### [ASSIGNMENT]
Answer these about the dating advice text:
1. What two things does its opening tell readers to get before starting?
2. Which two features does it give as unexpected things you may come to find attractive?
3. Out of what does it say meeting each other's friends will get you all?
++++ QUOTED PASSAGE ++++
You really like this guy and you get along great, but how do you know if he’s right for you? This is the sort of question that often only your gut will be able to know for sure. However, if your gut is sending you mixed messages, here are a few ways to know if you’ve actually found The One or it’s just wishful thinking. Get your clipboards and a glass of wine and let’s get going!
- You’re comfortable around him. There’s still a spark, but there isn’t any pressure to be dressed up all the time or covered in make-up. While simple date nights in the flat may seem boring to some, for you guys, just sitting in a tracksuit with a home-cooked meal is the most intimate encounter. Being able to just be in each other’s space is so important. It means you can still live your life around them, rather than being so caught up in them that you ignore your friends and put your life on pause. This ability to find charm and romance in your everyday life is gold dust for relationships.
- You find him attractive, whatever the circumstances. Not everything is about a person’s physical body, so it’s key that you find them endearing first thing in the morning, fresh out the shower, mid-fashion faux pas, and when he’s not strictly trying to impress you. The longer you know him, the more you will find unexpected aspects of him attractive, like a birthmark or his back muscles, not just the obvious things like his face or hair. You’ll have an intimate appreciation for him in a way that connects your memories and your future together in a really deep way. You’ll know that you are beyond surface-level attraction.
- You’ve met each other’s friends. This is a fun but often scary stage. Meeting the people in his life that are important is a very loaded moment. Just be yourself and think about the person you all have in common and you will be just fine. You’ll meet so many interesting people and it’ll get you all out of your shells.
- You forget to overthink. When you’re with the right person, you stop overthinking things to death. Armed with a sense of security and comfort, you’ll no longer feel guilty or anxious about the small things. By trusting your partner, you will share some of these anxieties and either resolve them together or experience them as a unit. Life, in short, gets a little easier to bear.
++++ PROVIDED MATERIAL ++++
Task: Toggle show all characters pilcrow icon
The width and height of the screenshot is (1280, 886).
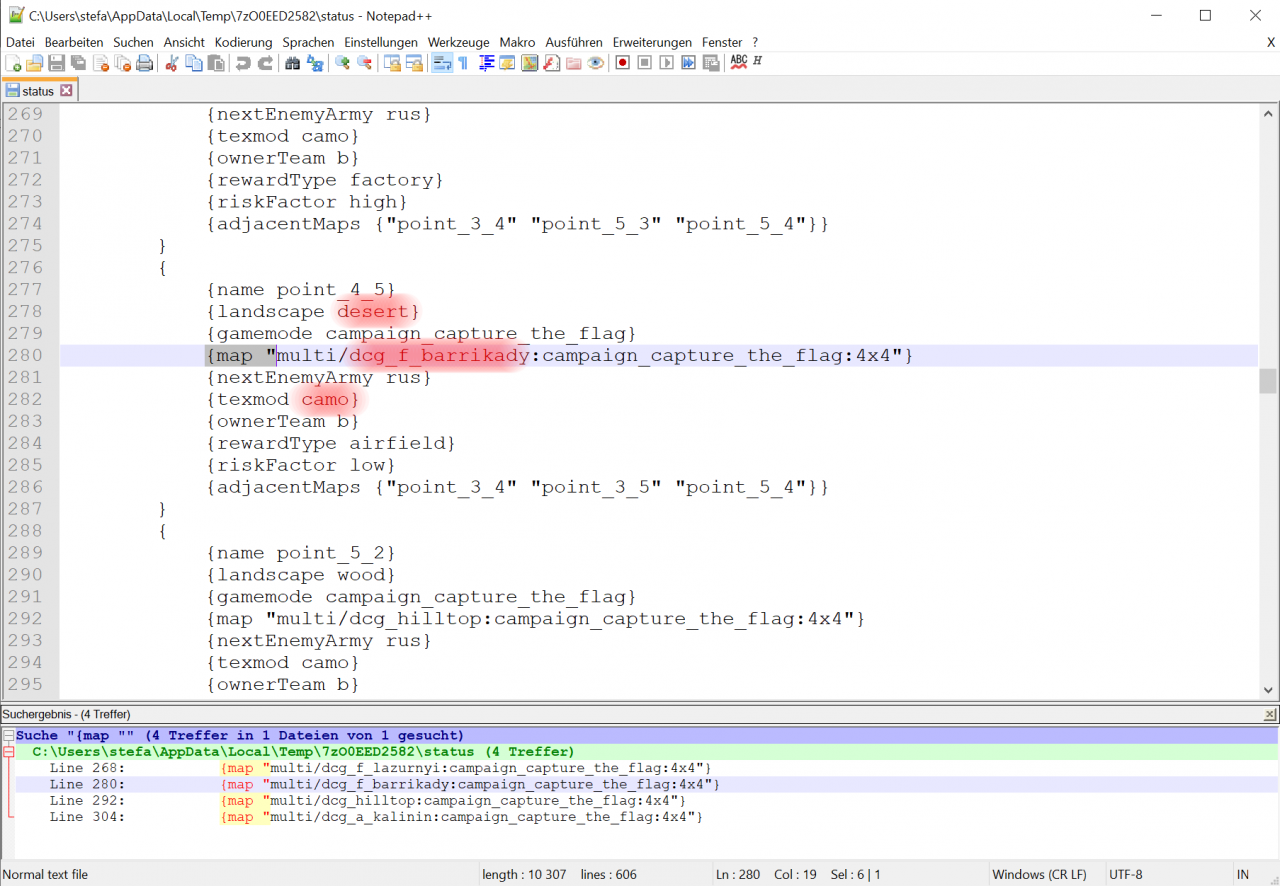Action: click(x=463, y=63)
++++
### [PROBLEM SOLUTION]
1. Clipboards and a glass of wine.
2. A birthmark and his back muscles.
3. Your shells.